TEXT FOR ANALYSIS:
MOSCOW (Sputnik) — Friday marks 13 years since the Beslan school siege, in which Islamic extremists captured more than 1,100 people, most of them children, in tsouthern Russian republic of North Ossetia, leading to more than 330 deaths.
The terrorists herded most of the hostages into the school gym and several other locations in the school. At first, they did not put forward any demands, but soon said that they wanted to see then North Ossetian head Alexander Dzasokhov, then Ingush President Murat Zyazikov and the Moscow Emergency Children’s Surgery and Traumatology Research Institute director, Leonid Roshal. According to some reports, they demanded the withdrawal of Russian forces from the Chechen Republic and the release of previously arrested terrorists.
The end came on September 3 when a vehicle with four members of the Emergencies Ministry drove to the school at about noon to collect the bodies of the hostages killed by the terrorists. Two powerful explosions were heard inside the gym followed by shooting. Women and children – almost all of the men were killed by terrorists in the first two days – started jumping from windows and escaping through a hole in the sports hall’s wall.

WORK REQUEST:
Quote the Beslan siege article, starting at the words "The end came" and stopping after "sports hall’s wall.". None of this material is needed.

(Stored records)
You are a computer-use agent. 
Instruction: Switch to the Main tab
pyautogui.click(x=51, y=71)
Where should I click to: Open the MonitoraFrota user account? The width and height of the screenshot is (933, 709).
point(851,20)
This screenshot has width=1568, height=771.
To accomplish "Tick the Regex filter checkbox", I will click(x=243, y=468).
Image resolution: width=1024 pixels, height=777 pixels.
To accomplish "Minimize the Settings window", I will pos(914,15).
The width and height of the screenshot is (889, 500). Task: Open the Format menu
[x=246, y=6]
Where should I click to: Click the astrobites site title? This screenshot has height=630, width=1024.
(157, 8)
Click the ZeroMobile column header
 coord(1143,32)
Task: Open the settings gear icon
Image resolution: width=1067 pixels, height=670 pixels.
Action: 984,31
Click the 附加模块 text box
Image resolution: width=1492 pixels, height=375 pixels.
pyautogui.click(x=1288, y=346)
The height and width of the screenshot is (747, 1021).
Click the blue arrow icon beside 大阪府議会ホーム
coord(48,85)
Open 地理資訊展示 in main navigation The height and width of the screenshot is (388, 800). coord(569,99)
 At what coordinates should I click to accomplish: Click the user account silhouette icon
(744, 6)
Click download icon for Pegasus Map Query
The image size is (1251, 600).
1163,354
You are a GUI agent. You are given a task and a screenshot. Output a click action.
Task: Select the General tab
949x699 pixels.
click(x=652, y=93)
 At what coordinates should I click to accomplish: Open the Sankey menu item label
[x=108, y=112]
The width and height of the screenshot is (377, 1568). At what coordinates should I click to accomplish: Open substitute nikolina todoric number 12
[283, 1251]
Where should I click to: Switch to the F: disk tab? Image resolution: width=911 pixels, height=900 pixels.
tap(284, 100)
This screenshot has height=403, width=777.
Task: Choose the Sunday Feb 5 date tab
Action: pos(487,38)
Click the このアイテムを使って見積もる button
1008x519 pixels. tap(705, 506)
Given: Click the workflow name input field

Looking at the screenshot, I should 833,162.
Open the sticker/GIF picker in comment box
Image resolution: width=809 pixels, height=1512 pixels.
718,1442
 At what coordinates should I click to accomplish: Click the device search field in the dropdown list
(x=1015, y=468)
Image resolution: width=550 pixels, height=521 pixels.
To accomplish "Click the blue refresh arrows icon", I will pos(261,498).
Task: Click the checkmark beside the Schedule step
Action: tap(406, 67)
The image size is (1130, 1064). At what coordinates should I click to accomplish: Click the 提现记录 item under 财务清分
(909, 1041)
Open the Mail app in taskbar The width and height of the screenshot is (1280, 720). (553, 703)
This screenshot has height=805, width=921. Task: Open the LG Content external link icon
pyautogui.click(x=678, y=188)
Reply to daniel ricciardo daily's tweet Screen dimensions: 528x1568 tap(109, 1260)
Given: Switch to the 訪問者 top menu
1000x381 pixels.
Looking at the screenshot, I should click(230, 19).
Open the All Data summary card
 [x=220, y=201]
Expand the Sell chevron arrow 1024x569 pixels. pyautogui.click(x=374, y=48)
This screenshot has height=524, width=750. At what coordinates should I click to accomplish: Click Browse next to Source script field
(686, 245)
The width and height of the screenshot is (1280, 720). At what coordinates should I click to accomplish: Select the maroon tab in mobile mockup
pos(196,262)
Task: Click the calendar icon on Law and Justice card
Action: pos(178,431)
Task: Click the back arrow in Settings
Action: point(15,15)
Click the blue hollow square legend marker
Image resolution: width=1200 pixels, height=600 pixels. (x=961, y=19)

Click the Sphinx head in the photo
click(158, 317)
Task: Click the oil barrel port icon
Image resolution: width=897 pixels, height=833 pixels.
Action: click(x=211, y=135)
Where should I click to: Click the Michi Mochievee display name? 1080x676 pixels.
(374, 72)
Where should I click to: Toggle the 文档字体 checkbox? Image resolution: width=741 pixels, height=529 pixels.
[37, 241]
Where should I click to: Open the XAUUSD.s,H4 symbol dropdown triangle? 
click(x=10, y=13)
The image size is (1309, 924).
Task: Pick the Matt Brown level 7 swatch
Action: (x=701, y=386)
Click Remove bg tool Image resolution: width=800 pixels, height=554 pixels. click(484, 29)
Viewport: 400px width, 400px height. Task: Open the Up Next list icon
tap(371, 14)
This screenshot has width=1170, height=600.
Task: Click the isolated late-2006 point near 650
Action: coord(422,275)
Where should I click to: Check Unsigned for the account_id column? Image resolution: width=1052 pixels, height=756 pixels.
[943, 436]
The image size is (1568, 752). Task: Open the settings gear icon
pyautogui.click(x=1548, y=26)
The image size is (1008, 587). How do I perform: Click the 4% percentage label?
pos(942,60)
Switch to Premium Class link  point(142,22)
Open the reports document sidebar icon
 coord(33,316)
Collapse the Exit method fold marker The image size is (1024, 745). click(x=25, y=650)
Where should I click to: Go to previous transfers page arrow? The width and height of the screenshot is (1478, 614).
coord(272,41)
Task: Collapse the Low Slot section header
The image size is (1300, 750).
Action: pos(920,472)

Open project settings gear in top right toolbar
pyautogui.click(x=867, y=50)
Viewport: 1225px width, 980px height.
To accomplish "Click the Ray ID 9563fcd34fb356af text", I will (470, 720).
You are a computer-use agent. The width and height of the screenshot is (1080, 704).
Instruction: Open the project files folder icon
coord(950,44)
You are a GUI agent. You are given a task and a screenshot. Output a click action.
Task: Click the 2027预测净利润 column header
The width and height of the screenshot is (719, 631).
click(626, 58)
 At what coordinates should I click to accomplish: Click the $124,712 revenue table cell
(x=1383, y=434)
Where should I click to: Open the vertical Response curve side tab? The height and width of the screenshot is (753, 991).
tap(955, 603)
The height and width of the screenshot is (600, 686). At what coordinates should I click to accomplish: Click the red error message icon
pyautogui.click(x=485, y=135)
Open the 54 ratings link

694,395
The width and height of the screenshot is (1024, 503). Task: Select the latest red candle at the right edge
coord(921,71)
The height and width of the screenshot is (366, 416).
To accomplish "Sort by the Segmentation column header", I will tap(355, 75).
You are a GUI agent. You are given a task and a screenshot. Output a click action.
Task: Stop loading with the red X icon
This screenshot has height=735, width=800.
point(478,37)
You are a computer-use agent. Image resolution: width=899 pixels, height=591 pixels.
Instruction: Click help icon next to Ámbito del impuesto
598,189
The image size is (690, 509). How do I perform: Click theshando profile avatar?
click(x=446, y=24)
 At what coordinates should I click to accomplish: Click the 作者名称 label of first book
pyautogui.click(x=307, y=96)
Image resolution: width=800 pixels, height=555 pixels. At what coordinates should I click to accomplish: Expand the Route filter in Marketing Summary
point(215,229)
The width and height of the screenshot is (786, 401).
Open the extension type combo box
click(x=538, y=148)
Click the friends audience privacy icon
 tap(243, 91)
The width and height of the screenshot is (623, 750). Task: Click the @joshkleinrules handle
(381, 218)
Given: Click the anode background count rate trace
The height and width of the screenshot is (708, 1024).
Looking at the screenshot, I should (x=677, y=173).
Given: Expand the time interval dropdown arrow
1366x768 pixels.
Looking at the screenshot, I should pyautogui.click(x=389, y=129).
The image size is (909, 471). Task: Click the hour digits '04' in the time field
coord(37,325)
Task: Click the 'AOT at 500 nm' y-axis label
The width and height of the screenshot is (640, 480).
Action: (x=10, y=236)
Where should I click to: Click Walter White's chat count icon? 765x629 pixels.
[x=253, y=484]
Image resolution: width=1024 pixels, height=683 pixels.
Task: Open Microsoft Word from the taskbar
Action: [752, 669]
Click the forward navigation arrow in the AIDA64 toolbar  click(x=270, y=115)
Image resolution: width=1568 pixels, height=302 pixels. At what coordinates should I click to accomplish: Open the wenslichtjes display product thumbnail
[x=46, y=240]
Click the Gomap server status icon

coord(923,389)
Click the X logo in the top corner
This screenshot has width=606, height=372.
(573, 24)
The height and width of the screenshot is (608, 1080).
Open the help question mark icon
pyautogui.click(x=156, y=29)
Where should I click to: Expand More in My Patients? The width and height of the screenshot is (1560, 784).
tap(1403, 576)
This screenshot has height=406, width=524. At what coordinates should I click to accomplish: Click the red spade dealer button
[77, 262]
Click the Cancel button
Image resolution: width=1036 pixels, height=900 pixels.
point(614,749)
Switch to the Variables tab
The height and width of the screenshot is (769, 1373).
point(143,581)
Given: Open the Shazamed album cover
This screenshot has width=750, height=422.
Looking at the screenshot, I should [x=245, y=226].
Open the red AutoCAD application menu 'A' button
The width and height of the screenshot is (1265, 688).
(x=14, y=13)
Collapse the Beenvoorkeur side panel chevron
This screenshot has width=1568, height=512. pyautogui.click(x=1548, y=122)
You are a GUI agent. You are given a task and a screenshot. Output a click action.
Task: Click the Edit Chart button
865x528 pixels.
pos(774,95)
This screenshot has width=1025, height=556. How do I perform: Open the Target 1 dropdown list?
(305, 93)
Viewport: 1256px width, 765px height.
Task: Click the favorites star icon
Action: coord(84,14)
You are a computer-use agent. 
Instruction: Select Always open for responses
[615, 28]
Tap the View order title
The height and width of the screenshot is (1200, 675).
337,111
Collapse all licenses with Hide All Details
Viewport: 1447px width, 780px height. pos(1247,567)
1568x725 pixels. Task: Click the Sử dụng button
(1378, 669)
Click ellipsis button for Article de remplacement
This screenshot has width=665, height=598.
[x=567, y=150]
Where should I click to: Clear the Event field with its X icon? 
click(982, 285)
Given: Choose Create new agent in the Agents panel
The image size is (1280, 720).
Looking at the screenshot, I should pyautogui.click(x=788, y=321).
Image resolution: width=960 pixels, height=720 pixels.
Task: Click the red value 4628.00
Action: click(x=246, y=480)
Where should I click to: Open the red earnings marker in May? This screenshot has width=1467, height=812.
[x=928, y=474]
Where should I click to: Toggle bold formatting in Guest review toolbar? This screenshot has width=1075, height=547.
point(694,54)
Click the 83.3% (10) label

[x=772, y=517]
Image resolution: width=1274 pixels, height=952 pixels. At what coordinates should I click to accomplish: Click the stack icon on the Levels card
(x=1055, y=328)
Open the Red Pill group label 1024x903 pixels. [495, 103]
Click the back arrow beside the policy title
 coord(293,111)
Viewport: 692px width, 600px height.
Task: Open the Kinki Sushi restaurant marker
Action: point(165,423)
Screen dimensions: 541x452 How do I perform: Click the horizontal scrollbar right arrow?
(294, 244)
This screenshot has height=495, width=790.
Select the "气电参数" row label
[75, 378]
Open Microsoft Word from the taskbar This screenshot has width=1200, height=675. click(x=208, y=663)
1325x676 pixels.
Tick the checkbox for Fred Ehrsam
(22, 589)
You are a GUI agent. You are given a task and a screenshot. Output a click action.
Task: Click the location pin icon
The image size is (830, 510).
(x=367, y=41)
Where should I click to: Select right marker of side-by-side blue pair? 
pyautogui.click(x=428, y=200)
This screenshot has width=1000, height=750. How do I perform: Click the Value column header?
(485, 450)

ANSWER:
The end came on September 3 when a vehicle with four members of the Emergencies Ministry drove to the school at about noon to collect the bodies of the hostages killed by the terrorists. Two powerful explosions were heard inside the gym followed by shooting. Women and children – almost all of the men were killed by terrorists in the first two days – started jumping from windows and escaping through a hole in the sports hall’s wall.